FRFI 193 October / November 2006

On 16 September up to a million supporters on the streets of Mexico City declared Lopez Obrador as the legitimate President of Mexico, following the country’s Electoral Tribunal’s decision that the ruling class candidate Felipe Calderon had won the fraudulent 2 July presidential election. The Tribunal ruled for Calderon despite acknowledging that outgoing President Fox’s interference in the election had put it ‘at risk’; that transnational and national corporation- funded anti-Obrador commercials were illegal; and that Calderon, whose claimed majority was a mere 237,000 or 0.55%, had been awarded thousands of unsubstantiated votes.

Obrador and his PRD (Party of the Democratic Revolution) have kept up mobilisations since the ruling class stole the elections. Gatherings of hundreds of thousands have taken place in Mexico City. Calderon is hounded wherever he goes and prevented from speaking at public rallies. The reasons for the massive support for Obrador and his anti-poverty message are clear. Of 44 million workers, only 22 million have formal employment; nine million have been forced to emigrate to the US to find work, and the rest are either unemployed or working in the informal sector in near destitution. Millions of farm workers face being thrown out of corn production because of subsidised US imports.

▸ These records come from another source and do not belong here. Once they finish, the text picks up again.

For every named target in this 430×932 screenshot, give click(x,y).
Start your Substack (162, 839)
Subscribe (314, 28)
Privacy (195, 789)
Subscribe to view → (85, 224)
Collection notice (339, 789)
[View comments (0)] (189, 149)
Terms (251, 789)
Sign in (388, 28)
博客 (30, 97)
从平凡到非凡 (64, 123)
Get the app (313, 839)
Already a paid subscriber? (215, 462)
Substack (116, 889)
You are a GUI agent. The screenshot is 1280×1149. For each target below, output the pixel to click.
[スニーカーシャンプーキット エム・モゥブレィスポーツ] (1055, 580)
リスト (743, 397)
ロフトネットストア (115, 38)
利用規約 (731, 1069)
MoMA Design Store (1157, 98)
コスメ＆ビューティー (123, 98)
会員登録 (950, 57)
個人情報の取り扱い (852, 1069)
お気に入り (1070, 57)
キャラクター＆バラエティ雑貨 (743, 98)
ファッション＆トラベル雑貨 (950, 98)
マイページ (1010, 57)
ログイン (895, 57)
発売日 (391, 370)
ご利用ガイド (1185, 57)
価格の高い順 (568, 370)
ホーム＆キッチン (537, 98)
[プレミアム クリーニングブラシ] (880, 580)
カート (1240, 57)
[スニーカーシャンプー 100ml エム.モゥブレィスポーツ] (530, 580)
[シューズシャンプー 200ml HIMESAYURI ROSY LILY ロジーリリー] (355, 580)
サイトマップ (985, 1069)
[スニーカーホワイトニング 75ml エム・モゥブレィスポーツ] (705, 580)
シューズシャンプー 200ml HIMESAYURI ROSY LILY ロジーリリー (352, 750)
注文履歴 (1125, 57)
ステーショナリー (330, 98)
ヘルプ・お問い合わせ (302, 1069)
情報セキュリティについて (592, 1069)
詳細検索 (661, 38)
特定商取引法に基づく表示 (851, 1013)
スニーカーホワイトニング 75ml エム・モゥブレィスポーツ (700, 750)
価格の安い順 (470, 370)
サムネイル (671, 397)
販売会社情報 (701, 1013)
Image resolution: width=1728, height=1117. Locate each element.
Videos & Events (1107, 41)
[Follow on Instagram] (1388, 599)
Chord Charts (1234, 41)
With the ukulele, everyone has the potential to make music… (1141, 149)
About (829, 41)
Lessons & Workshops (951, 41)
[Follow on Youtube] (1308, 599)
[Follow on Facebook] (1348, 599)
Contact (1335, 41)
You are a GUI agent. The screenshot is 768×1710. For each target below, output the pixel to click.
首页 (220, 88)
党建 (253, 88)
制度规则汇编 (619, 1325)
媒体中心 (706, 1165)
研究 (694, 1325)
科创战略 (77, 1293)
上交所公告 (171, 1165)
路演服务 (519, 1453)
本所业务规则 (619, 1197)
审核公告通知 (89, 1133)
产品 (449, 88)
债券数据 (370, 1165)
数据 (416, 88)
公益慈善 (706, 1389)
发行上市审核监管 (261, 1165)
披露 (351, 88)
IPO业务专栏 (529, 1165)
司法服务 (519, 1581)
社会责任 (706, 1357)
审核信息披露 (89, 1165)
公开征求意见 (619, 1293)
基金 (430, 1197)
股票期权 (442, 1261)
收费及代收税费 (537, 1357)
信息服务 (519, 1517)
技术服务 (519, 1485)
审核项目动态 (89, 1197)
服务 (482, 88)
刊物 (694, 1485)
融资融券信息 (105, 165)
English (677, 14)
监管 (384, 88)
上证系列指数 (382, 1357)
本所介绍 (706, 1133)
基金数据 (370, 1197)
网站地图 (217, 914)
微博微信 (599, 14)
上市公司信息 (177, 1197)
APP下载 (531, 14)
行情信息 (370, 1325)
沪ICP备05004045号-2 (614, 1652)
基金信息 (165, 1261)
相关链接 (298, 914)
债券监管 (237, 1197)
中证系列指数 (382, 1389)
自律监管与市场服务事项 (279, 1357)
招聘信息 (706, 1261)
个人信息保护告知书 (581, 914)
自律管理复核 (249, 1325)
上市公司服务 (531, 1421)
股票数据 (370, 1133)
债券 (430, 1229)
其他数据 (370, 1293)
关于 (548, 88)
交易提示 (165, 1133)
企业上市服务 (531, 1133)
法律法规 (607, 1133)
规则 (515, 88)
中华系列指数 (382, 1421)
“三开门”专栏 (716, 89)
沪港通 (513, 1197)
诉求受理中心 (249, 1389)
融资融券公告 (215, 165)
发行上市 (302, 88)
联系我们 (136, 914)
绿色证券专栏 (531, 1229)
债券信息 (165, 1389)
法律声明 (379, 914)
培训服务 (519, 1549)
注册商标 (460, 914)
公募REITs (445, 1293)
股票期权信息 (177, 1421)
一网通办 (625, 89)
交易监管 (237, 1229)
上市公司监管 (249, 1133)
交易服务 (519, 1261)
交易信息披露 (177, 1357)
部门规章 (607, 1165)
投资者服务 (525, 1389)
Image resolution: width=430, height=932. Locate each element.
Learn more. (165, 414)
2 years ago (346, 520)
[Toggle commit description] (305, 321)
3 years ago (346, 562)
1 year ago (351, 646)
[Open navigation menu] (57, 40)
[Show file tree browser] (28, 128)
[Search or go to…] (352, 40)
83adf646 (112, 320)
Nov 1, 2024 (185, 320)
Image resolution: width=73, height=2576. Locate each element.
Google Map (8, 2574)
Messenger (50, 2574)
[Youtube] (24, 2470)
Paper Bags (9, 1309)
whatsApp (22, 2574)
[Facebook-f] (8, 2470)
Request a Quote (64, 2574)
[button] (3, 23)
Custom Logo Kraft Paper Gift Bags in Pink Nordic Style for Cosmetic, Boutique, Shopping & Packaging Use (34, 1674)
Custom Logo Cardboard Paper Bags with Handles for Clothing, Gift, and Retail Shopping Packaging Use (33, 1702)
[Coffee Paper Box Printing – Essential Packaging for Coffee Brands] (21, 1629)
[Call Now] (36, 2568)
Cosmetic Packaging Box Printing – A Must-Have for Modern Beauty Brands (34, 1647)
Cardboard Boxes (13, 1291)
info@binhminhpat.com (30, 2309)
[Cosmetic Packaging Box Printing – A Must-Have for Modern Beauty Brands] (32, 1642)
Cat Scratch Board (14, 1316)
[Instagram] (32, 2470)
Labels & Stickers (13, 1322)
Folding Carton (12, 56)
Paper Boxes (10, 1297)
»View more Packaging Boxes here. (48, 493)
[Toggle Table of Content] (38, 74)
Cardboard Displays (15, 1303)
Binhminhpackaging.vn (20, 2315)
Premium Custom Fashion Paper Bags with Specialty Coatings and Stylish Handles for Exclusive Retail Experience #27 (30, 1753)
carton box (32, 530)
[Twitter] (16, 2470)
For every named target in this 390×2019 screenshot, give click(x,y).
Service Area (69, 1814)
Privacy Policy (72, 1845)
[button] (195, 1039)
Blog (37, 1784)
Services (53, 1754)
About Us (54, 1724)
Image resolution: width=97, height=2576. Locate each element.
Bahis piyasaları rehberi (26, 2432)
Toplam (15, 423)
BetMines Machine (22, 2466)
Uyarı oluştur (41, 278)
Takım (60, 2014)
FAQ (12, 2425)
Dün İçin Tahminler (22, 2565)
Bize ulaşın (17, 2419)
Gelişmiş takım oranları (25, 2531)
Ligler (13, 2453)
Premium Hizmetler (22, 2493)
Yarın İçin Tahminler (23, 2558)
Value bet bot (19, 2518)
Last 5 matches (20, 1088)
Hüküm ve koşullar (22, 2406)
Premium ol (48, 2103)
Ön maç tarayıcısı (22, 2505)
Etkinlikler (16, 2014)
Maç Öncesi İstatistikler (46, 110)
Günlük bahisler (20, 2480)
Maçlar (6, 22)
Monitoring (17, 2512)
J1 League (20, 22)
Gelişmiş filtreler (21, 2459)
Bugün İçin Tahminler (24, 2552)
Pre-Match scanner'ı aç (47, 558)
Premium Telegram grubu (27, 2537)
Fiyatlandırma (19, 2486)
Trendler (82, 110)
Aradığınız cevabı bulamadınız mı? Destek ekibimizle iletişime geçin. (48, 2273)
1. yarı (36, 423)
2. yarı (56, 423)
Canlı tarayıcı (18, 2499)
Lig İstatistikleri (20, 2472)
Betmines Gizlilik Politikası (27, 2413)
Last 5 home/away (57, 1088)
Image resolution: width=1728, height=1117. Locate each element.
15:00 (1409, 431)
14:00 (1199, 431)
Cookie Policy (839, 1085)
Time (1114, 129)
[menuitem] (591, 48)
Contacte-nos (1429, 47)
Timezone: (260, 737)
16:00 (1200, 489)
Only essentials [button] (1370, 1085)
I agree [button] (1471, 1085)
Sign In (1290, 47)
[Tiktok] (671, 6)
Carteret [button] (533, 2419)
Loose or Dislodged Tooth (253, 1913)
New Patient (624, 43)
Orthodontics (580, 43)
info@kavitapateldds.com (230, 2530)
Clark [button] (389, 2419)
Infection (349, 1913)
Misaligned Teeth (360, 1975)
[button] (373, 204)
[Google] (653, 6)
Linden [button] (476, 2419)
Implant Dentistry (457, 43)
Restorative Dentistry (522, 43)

Obrador will be ‘inaugurated’ at a popular assembly on 20 November and will set up a parallel administration. He has declared that Calderon will not be able to govern, especially when it comes to the sale of state-owned oil company Pemex. Oaxaca, one of Mexico’s 31 states, is already proving ungovernable for the ruling class. Since the failed attempt to suppress striking teachers in June (see FRFI 192) a huge mass movement has taken over Oaxaca City. Organised through the Popular Assembly of the People of Oaxaca (APPO), the people have taken over the city hall and seized nine radio stations. Their immediate objective is the removal of the hated state governor Ulisses Ruiz. He has already fled the city. Ruiz won office through a fraudulent election and ruled with armed thugs. However, his attempt to smash the teachers with riot police on 14 June completely backfired. Three days later a state-wide popular assembly with representation from 85 popular organisations established APPO as the supreme authority in Oaxaca. On 1 August, women seized radio stations and the state television studios. For three weeks, ordinary people were able to broadcast across the state about the wretchedness of their lives: the lack of schools, of basic sanitation, the loss of their land to developers, of their suffering under neo-liberalism. TV station Channel 9 also broadcast a programme on the Palestinian people in the Occupied Territories. Police and state officials shot up and smashed equipment in the transmission tower. People responded seizing more radio stations to broadcast on behalf of APPO. APPO calls for a national popular assembly and for a constitutional convention. With the campaign for Obrador’s parallel government gathering momentum the Mexican ruling class has reason to be afraid.